In Milan, Italy's irrepressible gadfly Franco Moschino points out that the Tois and the Lagerfelds are Johnny-come-latelies. Moschino has used denim for years in his clever, occasionally rude collections. He sells to royalty and rock stars -- in fact, to anyone who is secure enough or desperate enough to want to stand out. Right now he is making shirts with looped embroidery across the chest. "I use denim as a symbol of our times," says Moschino, "in the same way that Andy Warhol, in his Pop Art, used wartime camouflage painted over faces, to give them a contemporary impression." He notes another important virtue of denim: "It makes you look younger."

Denim is hardly the first Cinderella to be invited to fashion's gaudy ball. Coco Chanel, always well ahead of the game, made jersey into a chic material in the '20s. In the '30s gingham was popular with American designers, and it's turning up again this year. Today rayon is undergoing a renaissance, from something that made up Harry Truman's sport shirts to the fabric of favor for mimicking silk among most top-of-the-line designers.

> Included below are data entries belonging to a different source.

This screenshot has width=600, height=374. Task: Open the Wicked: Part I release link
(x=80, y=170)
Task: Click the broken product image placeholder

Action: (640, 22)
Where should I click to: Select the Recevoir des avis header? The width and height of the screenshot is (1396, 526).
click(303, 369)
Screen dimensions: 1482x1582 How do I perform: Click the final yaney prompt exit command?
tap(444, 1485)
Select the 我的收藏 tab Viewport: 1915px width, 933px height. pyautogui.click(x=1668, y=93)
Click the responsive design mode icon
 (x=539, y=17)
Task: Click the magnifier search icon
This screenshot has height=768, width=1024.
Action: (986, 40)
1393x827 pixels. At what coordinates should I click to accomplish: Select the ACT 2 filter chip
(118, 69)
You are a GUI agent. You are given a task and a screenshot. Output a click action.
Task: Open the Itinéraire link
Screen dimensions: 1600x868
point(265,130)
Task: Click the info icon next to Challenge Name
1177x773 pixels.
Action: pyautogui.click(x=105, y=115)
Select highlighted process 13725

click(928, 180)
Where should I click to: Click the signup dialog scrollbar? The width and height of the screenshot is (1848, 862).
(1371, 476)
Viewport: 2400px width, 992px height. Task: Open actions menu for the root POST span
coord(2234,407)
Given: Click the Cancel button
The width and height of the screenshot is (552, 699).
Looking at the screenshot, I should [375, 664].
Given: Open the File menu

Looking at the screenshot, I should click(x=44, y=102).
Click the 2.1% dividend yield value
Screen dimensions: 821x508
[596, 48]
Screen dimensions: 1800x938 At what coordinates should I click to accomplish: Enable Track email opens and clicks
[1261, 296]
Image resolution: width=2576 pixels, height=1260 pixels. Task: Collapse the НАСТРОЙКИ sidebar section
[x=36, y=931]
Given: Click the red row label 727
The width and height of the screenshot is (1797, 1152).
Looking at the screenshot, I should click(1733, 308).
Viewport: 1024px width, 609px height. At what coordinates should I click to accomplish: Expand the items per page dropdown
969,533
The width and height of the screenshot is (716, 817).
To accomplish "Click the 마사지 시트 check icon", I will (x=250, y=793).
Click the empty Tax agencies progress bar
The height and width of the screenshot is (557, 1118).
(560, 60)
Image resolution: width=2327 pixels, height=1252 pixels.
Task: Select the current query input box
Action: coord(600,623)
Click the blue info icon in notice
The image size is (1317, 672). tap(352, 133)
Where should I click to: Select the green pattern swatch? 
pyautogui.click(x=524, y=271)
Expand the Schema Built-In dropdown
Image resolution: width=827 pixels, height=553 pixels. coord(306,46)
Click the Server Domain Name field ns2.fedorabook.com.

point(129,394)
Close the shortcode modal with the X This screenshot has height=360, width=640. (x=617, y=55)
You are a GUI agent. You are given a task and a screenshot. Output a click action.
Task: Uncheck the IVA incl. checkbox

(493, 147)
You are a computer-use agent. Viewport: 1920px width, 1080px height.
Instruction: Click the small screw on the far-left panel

For the moment, designer denim is a hot item, but when the fad is over, it is unlikely to decline in ignominy like the Nehru jacket. Instead it will probably become part of fashion's standing repertoire of alluring textiles. "Denim is the one thing everyone owns," says Donna Karan, who uses it extensively. From now on, it is likely to be found in garment bags as well as on coat pegs.